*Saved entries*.
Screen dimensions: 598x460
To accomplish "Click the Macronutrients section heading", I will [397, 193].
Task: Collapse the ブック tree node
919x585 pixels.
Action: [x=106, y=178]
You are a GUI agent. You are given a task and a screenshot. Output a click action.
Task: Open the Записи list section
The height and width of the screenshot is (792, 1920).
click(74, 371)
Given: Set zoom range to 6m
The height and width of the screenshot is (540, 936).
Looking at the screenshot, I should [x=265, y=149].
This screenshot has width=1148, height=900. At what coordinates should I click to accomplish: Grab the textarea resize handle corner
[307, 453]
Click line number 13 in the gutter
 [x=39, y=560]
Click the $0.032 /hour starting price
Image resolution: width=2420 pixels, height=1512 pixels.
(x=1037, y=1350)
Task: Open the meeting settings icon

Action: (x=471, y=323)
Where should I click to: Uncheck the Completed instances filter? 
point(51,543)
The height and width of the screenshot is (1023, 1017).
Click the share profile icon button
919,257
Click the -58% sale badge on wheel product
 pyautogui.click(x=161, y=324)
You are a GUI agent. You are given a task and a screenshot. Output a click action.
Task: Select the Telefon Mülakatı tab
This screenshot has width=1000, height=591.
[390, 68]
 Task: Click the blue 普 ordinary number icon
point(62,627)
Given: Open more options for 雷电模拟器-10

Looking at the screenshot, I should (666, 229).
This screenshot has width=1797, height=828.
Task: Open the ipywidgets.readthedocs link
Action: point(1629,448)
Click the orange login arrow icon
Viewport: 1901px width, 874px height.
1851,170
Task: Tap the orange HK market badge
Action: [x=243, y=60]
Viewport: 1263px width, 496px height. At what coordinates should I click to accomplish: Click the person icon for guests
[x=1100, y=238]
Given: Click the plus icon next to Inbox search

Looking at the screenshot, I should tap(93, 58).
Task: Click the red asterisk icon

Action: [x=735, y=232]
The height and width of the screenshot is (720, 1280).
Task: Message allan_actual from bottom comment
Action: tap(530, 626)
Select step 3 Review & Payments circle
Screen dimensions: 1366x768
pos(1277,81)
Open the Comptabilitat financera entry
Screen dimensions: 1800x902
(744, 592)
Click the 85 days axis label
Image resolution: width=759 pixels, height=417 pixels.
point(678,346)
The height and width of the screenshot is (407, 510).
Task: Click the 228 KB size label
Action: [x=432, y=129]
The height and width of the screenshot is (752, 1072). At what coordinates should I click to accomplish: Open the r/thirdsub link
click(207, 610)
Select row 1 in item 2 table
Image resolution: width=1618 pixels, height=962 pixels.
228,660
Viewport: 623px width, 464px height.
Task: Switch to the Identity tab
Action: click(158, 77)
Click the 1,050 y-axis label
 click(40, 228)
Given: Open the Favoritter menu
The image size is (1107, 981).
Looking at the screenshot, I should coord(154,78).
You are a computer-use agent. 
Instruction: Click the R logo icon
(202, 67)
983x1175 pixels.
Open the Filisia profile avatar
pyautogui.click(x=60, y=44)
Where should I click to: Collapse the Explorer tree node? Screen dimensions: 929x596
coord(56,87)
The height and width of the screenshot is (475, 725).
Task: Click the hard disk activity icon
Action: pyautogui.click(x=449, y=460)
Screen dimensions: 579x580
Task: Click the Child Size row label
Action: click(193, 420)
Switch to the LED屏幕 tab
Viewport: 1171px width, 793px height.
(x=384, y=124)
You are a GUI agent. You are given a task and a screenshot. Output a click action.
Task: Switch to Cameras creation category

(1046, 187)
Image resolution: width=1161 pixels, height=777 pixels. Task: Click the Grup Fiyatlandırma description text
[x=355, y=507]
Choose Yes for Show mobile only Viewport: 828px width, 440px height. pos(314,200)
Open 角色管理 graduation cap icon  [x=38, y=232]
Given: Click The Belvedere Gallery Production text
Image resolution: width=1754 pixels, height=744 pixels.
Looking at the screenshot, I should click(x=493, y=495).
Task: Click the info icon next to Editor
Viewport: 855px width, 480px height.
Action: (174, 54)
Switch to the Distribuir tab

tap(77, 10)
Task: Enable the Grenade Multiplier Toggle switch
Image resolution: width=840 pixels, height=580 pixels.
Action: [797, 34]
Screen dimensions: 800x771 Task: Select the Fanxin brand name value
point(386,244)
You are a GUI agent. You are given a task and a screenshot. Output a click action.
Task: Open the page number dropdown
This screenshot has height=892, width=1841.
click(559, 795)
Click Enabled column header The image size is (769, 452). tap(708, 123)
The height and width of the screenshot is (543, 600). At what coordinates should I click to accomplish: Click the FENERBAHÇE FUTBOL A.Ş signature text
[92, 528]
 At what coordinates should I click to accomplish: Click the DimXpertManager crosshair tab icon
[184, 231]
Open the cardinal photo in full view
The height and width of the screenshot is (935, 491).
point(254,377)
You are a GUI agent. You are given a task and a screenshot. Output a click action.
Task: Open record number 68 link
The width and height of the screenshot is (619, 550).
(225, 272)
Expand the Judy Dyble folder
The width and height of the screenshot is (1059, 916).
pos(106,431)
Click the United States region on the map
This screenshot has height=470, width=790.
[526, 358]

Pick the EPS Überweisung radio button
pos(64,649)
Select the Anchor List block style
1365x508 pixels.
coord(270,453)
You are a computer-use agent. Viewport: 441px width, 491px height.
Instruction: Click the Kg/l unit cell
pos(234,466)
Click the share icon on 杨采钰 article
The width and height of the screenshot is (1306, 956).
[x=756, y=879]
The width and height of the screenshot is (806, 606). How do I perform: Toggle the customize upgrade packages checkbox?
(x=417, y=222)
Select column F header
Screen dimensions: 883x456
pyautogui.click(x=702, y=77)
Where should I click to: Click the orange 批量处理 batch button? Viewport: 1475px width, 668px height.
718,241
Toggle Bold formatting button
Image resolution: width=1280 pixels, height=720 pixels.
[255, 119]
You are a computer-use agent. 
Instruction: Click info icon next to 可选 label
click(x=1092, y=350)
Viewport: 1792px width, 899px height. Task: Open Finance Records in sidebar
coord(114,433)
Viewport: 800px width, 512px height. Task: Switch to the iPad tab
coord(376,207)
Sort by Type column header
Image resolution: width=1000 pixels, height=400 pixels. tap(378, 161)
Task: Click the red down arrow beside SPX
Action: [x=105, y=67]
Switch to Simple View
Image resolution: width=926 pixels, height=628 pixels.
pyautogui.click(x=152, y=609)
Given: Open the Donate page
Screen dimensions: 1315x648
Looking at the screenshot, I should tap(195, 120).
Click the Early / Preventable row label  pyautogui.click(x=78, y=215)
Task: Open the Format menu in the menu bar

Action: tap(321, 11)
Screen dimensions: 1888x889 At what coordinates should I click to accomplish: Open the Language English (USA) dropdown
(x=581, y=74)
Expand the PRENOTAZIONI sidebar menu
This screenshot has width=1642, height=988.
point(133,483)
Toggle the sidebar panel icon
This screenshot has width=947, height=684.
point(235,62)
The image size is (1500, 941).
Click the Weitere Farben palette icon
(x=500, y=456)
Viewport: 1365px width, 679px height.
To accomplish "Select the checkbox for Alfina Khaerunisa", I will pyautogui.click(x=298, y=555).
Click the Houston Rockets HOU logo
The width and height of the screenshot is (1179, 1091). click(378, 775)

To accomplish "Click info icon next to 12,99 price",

*Problem to solve*. Every line of the data above should be copied exactly.

*Task output*.
Screen dimensions: 598x460
To accomplish "Click the Macronutrients section heading", I will [397, 193].
Task: Collapse the ブック tree node
919x585 pixels.
Action: [x=106, y=178]
You are a GUI agent. You are given a task and a screenshot. Output a click action.
Task: Open the Записи list section
The height and width of the screenshot is (792, 1920).
click(74, 371)
Given: Set zoom range to 6m
The height and width of the screenshot is (540, 936).
Looking at the screenshot, I should [x=265, y=149].
This screenshot has width=1148, height=900. At what coordinates should I click to accomplish: Grab the textarea resize handle corner
[307, 453]
Click line number 13 in the gutter
 [x=39, y=560]
Click the $0.032 /hour starting price
Image resolution: width=2420 pixels, height=1512 pixels.
(x=1037, y=1350)
Task: Open the meeting settings icon

Action: (x=471, y=323)
Where should I click to: Uncheck the Completed instances filter? 
point(51,543)
The height and width of the screenshot is (1023, 1017).
Click the share profile icon button
919,257
Click the -58% sale badge on wheel product
 pyautogui.click(x=161, y=324)
You are a GUI agent. You are given a task and a screenshot. Output a click action.
Task: Select the Telefon Mülakatı tab
This screenshot has width=1000, height=591.
[390, 68]
 Task: Click the blue 普 ordinary number icon
point(62,627)
Given: Open more options for 雷电模拟器-10

Looking at the screenshot, I should (666, 229).
This screenshot has width=1797, height=828.
Task: Open the ipywidgets.readthedocs link
Action: point(1629,448)
Click the orange login arrow icon
Viewport: 1901px width, 874px height.
1851,170
Task: Tap the orange HK market badge
Action: [x=243, y=60]
Viewport: 1263px width, 496px height. At what coordinates should I click to accomplish: Click the person icon for guests
[x=1100, y=238]
Given: Click the plus icon next to Inbox search

Looking at the screenshot, I should tap(93, 58).
Task: Click the red asterisk icon

Action: [x=735, y=232]
The height and width of the screenshot is (720, 1280).
Task: Message allan_actual from bottom comment
Action: tap(530, 626)
Select step 3 Review & Payments circle
Screen dimensions: 1366x768
pos(1277,81)
Open the Comptabilitat financera entry
Screen dimensions: 1800x902
(744, 592)
Click the 85 days axis label
Image resolution: width=759 pixels, height=417 pixels.
point(678,346)
The height and width of the screenshot is (407, 510).
Task: Click the 228 KB size label
Action: [x=432, y=129]
The height and width of the screenshot is (752, 1072). At what coordinates should I click to accomplish: Open the r/thirdsub link
click(207, 610)
Select row 1 in item 2 table
Image resolution: width=1618 pixels, height=962 pixels.
228,660
Viewport: 623px width, 464px height.
Task: Switch to the Identity tab
Action: click(158, 77)
Click the 1,050 y-axis label
 click(40, 228)
Given: Open the Favoritter menu
The image size is (1107, 981).
Looking at the screenshot, I should coord(154,78).
You are a computer-use agent. 
Instruction: Click the R logo icon
(202, 67)
983x1175 pixels.
Open the Filisia profile avatar
pyautogui.click(x=60, y=44)
Where should I click to: Collapse the Explorer tree node? Screen dimensions: 929x596
coord(56,87)
The height and width of the screenshot is (475, 725).
Task: Click the hard disk activity icon
Action: pyautogui.click(x=449, y=460)
Screen dimensions: 579x580
Task: Click the Child Size row label
Action: click(193, 420)
Switch to the LED屏幕 tab
Viewport: 1171px width, 793px height.
(x=384, y=124)
You are a GUI agent. You are given a task and a screenshot. Output a click action.
Task: Switch to Cameras creation category

(1046, 187)
Image resolution: width=1161 pixels, height=777 pixels. Task: Click the Grup Fiyatlandırma description text
[x=355, y=507]
Choose Yes for Show mobile only Viewport: 828px width, 440px height. pos(314,200)
Open 角色管理 graduation cap icon  [x=38, y=232]
Given: Click The Belvedere Gallery Production text
Image resolution: width=1754 pixels, height=744 pixels.
Looking at the screenshot, I should click(x=493, y=495).
Task: Click the info icon next to Editor
Viewport: 855px width, 480px height.
Action: (174, 54)
Switch to the Distribuir tab

tap(77, 10)
Task: Enable the Grenade Multiplier Toggle switch
Image resolution: width=840 pixels, height=580 pixels.
Action: [797, 34]
Screen dimensions: 800x771 Task: Select the Fanxin brand name value
point(386,244)
You are a GUI agent. You are given a task and a screenshot. Output a click action.
Task: Open the page number dropdown
This screenshot has height=892, width=1841.
click(559, 795)
Click Enabled column header The image size is (769, 452). tap(708, 123)
The height and width of the screenshot is (543, 600). At what coordinates should I click to accomplish: Click the FENERBAHÇE FUTBOL A.Ş signature text
[92, 528]
 At what coordinates should I click to accomplish: Click the DimXpertManager crosshair tab icon
[184, 231]
Open the cardinal photo in full view
The height and width of the screenshot is (935, 491).
point(254,377)
You are a GUI agent. You are given a task and a screenshot. Output a click action.
Task: Open record number 68 link
The width and height of the screenshot is (619, 550).
(225, 272)
Expand the Judy Dyble folder
The width and height of the screenshot is (1059, 916).
pos(106,431)
Click the United States region on the map
This screenshot has height=470, width=790.
[526, 358]

Pick the EPS Überweisung radio button
pos(64,649)
Select the Anchor List block style
1365x508 pixels.
coord(270,453)
You are a computer-use agent. Viewport: 441px width, 491px height.
Instruction: Click the Kg/l unit cell
pos(234,466)
Click the share icon on 杨采钰 article
The width and height of the screenshot is (1306, 956).
[x=756, y=879]
The width and height of the screenshot is (806, 606). How do I perform: Toggle the customize upgrade packages checkbox?
(x=417, y=222)
Select column F header
Screen dimensions: 883x456
pyautogui.click(x=702, y=77)
Where should I click to: Click the orange 批量处理 batch button? Viewport: 1475px width, 668px height.
718,241
Toggle Bold formatting button
Image resolution: width=1280 pixels, height=720 pixels.
[255, 119]
You are a computer-use agent. 
Instruction: Click info icon next to 可选 label
click(x=1092, y=350)
Viewport: 1792px width, 899px height. Task: Open Finance Records in sidebar
coord(114,433)
Viewport: 800px width, 512px height. Task: Switch to the iPad tab
coord(376,207)
Sort by Type column header
Image resolution: width=1000 pixels, height=400 pixels. tap(378, 161)
Task: Click the red down arrow beside SPX
Action: [x=105, y=67]
Switch to Simple View
Image resolution: width=926 pixels, height=628 pixels.
pyautogui.click(x=152, y=609)
Given: Open the Donate page
Screen dimensions: 1315x648
Looking at the screenshot, I should tap(195, 120).
Click the Early / Preventable row label  pyautogui.click(x=78, y=215)
Task: Open the Format menu in the menu bar

Action: tap(321, 11)
Screen dimensions: 1888x889 At what coordinates should I click to accomplish: Open the Language English (USA) dropdown
(x=581, y=74)
Expand the PRENOTAZIONI sidebar menu
This screenshot has width=1642, height=988.
point(133,483)
Toggle the sidebar panel icon
This screenshot has width=947, height=684.
point(235,62)
The image size is (1500, 941).
Click the Weitere Farben palette icon
(x=500, y=456)
Viewport: 1365px width, 679px height.
To accomplish "Select the checkbox for Alfina Khaerunisa", I will pyautogui.click(x=298, y=555).
Click the Houston Rockets HOU logo
The width and height of the screenshot is (1179, 1091). click(378, 775)

To accomplish "Click info icon next to 12,99 price",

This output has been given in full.